To do distributed training, we usually create and modify the codes on a local machine first and then talk with the GPU servers through ssh. "ssh to the server"

Create new user

Use the following command to create a new user if necessary. Different users will usually share the same NVIDIA driver but different PyTorch versions.

sudo adduser [username]
sudo usermod -aG sudo [username]

Password-free login

On local machine, generage amn SSH key first

ssh-keygen
Then copy the key to a destinate server
ssh-copy-id user@hostname.example.com
After these two steps one should be able to directly login into the remote server without entering passwords. However, when logining from the server to the local machine a password is still needed, so if one would like to login from the servers back to the local machine without being asked for a password just repeat the same steps on the server side.

Help

  1. Make sure the user name is consistent with the one on the local machine if one would like to login without typing in the username explicitly. This is helpful when there are multiple users on the same machine.
  2. How to ssh a machine by customized name instead of server's ip address?

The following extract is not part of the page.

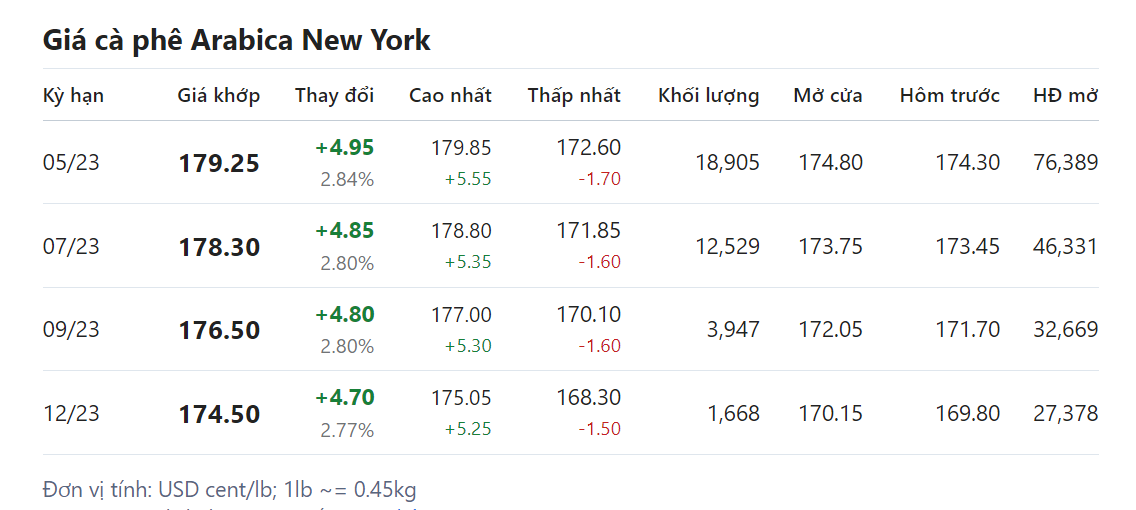Click the 'Kỳ hạn' column header

pyautogui.click(x=73, y=96)
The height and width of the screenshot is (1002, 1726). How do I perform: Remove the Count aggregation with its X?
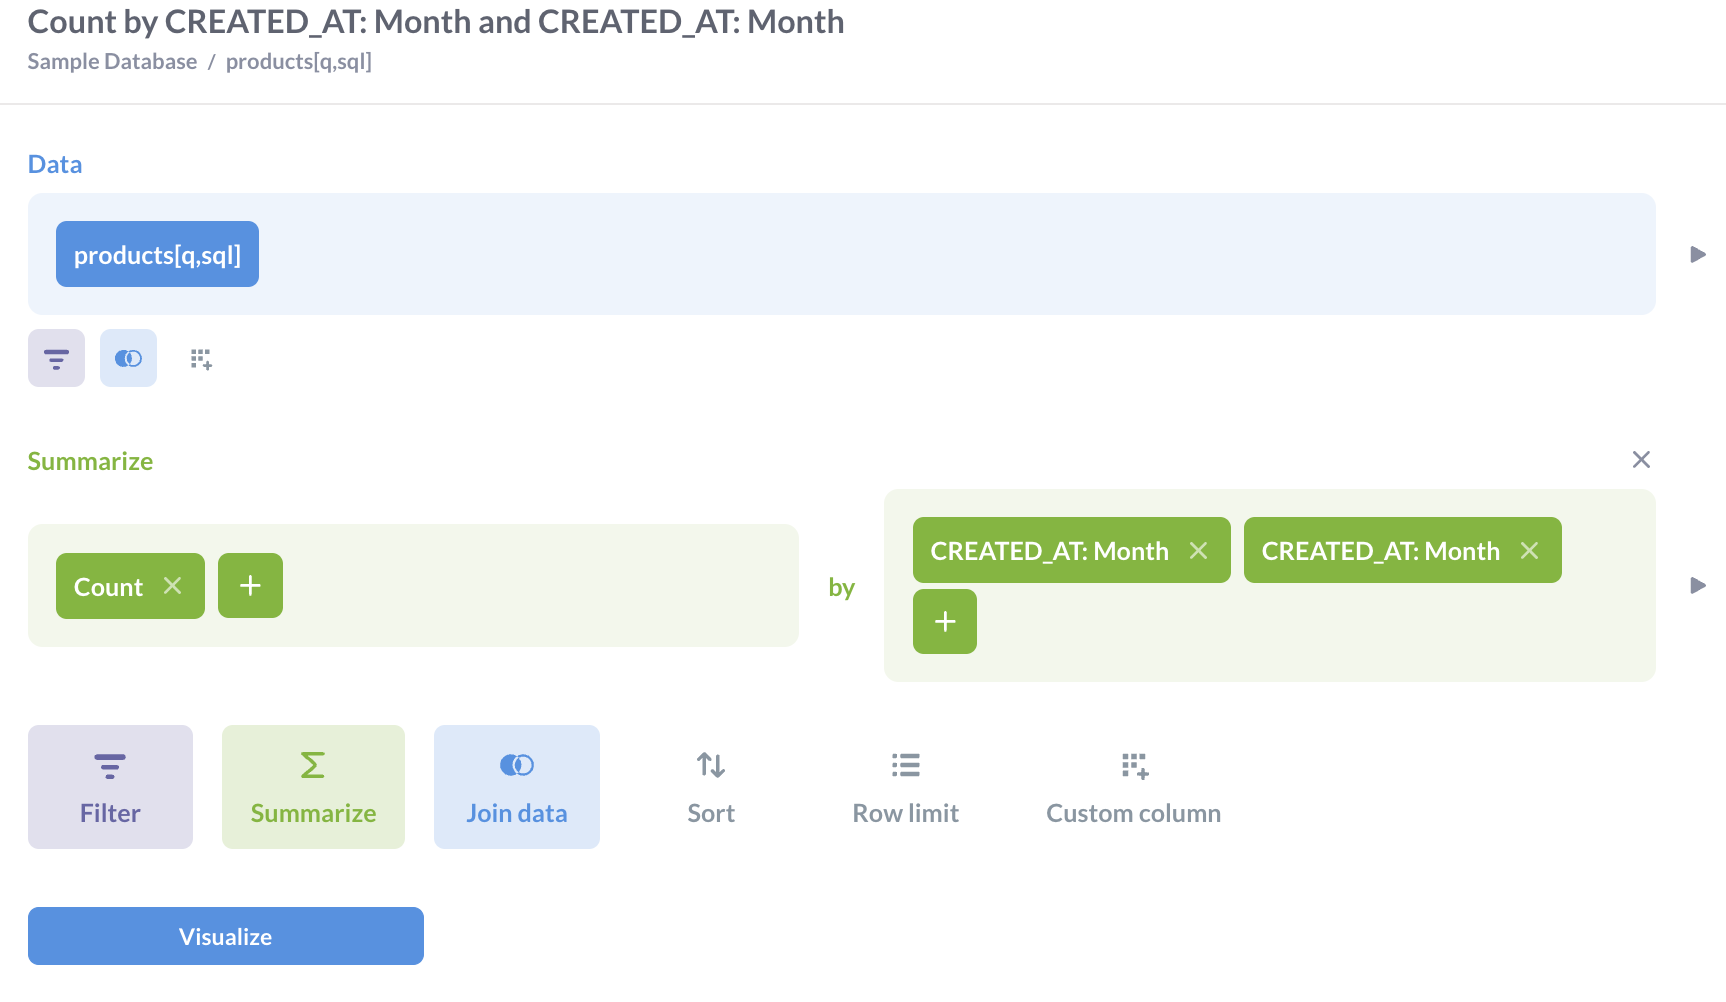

On Ubuntu, do vim /etc/hosts in the terminal and add a new line like [server_ip_address] [my_server]. After refreshing one could direcly do ssh [my_server] to login into the remote server.

Test bandwidth between servers

Install iperf package which is included in most Linux distribution’s repositories.

apt-get install iperf
On the terminal of one server
iperf -s
On the terminal of the other server
iperf -c [first_server_ip_address]
The returned results shoud look like
------------------------------------------------------------
Server listening on TCP port 5001
TCP window size:  128 KByte (default)
------------------------------------------------------------
[  4] local 128.238.9.108 port 5001 connected with 128.238.9.109 port 42488
[ ID] Interval       Transfer     Bandwidth
[  4]  0.0-10.0 sec  6.58 GBytes  5.65 Gbits/sec

Network bandwidth

The Bandwidth is indicated in Gbits/sec where 1 Byte = 8 bits. The common Ethernet usually supports a bandwidth of 1 Gbits/sec which might be too slow for distriuted training. In order to improve the performance for distributed training, a minimum bandwidth of 10 Gbits/sec is necessary. That requires the upgrade of network cable, network switch and network interface controller. The data center might use InfiniBand directly which is much faster and more expensive as well.

Excecute remote command

  • Execute remote command

    ssh [my_server] '[command]'
    
    For example, one might always do ssh [my_server] 'pkill -9 python' to kill all python processes on the remote server for distributed training in case the training pipeline breaks.

  • Run multiple commands

    ssh [my_server] '[command1]; [command2]; [command3]'